Avochato experienced a minor incident on February 12, 2021 affecting avochato.com and API and 1 more component, lasting 1h 32m. The incident has been resolved; the full update timeline is below.

Started: Feb 12, 2021, 07:43 PM UTC
Resolved: Feb 12, 2021, 09:16 PM UTC
Duration: 1h 32m
Detected by Pingoru: Feb 12, 2021, 07:43 PM UTC

Affected components

avochato.comAPIMobile

Update timeline

investigating Feb 12, 2021, 07:43 PM UTC

We are investigating slower than average inbox load times and inbox live updates.
identified Feb 12, 2021, 07:53 PM UTC

Our team has identified the issue and is working to speed up the queued messages and events.
monitoring Feb 12, 2021, 07:54 PM UTC

Average load times have returned to normal and we are continuing to monitor cloud infrastructure performance.
monitoring Feb 12, 2021, 08:00 PM UTC

We are still seeing some higher than average load times for specific inboxes and are continuing to investigate.
monitoring Feb 12, 2021, 08:10 PM UTC

We are still seeing elevated load times and are applying diagnostics to reduce the impact on application performance.
monitoring Feb 12, 2021, 08:21 PM UTC

We are observing average load times returning to normalcy. We will continue monitoring cloud infrastructure performance.
resolved Feb 12, 2021, 09:16 PM UTC

This incident has been resolved. We will continue monitoring throughout the day.
postmortem Feb 12, 2021, 10:02 PM UTC

## What Happened Platform automation handling live notifications for messages led to excessive queueing of updates to critical tables in our write database, which in turn led to longer turnaround times for live updates inside the inbox. After identifying the root cause, Engineering deployed a fix \(which succeeded in stemming the root cause\), but in the meantime, we over-scaled our workers to adjust to their load which caused connection issues for non-workers.
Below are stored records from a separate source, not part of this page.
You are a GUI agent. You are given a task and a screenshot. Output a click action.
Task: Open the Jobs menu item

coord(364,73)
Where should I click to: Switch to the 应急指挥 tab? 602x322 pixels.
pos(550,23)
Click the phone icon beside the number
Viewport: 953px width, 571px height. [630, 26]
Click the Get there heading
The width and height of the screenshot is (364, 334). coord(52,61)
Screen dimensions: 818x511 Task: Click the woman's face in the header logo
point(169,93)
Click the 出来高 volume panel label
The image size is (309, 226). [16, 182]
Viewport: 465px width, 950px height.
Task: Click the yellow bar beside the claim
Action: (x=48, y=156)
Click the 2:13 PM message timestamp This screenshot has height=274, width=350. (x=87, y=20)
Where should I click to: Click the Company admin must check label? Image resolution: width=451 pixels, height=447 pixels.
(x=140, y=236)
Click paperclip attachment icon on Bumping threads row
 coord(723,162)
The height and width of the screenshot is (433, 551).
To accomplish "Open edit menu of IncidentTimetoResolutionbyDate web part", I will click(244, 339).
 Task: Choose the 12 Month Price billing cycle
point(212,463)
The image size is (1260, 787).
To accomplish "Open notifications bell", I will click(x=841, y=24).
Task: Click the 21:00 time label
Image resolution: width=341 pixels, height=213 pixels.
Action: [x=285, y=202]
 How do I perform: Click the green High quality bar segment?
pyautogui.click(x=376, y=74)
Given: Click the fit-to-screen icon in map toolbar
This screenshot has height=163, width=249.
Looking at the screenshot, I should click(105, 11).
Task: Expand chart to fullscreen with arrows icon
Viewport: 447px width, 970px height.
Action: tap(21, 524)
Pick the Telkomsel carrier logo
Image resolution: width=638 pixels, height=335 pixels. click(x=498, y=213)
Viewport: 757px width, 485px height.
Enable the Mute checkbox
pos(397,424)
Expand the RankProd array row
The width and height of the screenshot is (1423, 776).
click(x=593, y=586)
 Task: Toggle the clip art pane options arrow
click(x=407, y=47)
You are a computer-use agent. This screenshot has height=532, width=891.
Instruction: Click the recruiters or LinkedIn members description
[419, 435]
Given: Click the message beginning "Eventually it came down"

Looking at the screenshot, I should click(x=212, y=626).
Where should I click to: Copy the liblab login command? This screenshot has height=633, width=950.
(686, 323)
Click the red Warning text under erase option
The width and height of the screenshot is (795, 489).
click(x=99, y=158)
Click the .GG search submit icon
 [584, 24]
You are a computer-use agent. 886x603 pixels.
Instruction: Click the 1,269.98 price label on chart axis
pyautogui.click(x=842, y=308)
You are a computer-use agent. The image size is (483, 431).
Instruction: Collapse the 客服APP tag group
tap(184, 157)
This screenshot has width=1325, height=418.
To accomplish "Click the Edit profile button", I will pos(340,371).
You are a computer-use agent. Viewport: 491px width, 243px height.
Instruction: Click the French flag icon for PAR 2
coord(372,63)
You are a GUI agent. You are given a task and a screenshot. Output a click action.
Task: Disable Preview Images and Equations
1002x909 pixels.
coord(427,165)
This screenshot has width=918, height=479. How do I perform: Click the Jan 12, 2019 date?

This led to an escalation in page load times while our congested databases could no longer serve our applications in a timely manner. Our cloud operations automatically scaled to handle the increased pressure from the root cause while we resolved the issue, but over-scaled improperly, leading to increased load times when accessing the app. Load times additionally spiked as we swapped the databases then returned to normal. During this period, one specific database seemingly had failure despite no usage. This led to a second period of increased load times after a brief reprieve. This database was safely replaced and servers were were routed to a replacement, and load times returned to normal. ## Impact Initial delays in receiving live inbox updates followed by high page load times when viewing the app. Delays in updating conversations and contacts. Due to delays in receiving live updates, some messages that appeared to be double-sent manually were delivered exactly once as intended. ‌ ## Resolution The team has already deployed updates to prevent the root cause from occurring. We have made adjustments to prevent the second issue including adjusting the maximum connections to the write database as well as safely replacing the faulty database that appeared to failover during this period. Our engineering team will audit configurations that led to the lack of cloud resources when auto-scaling.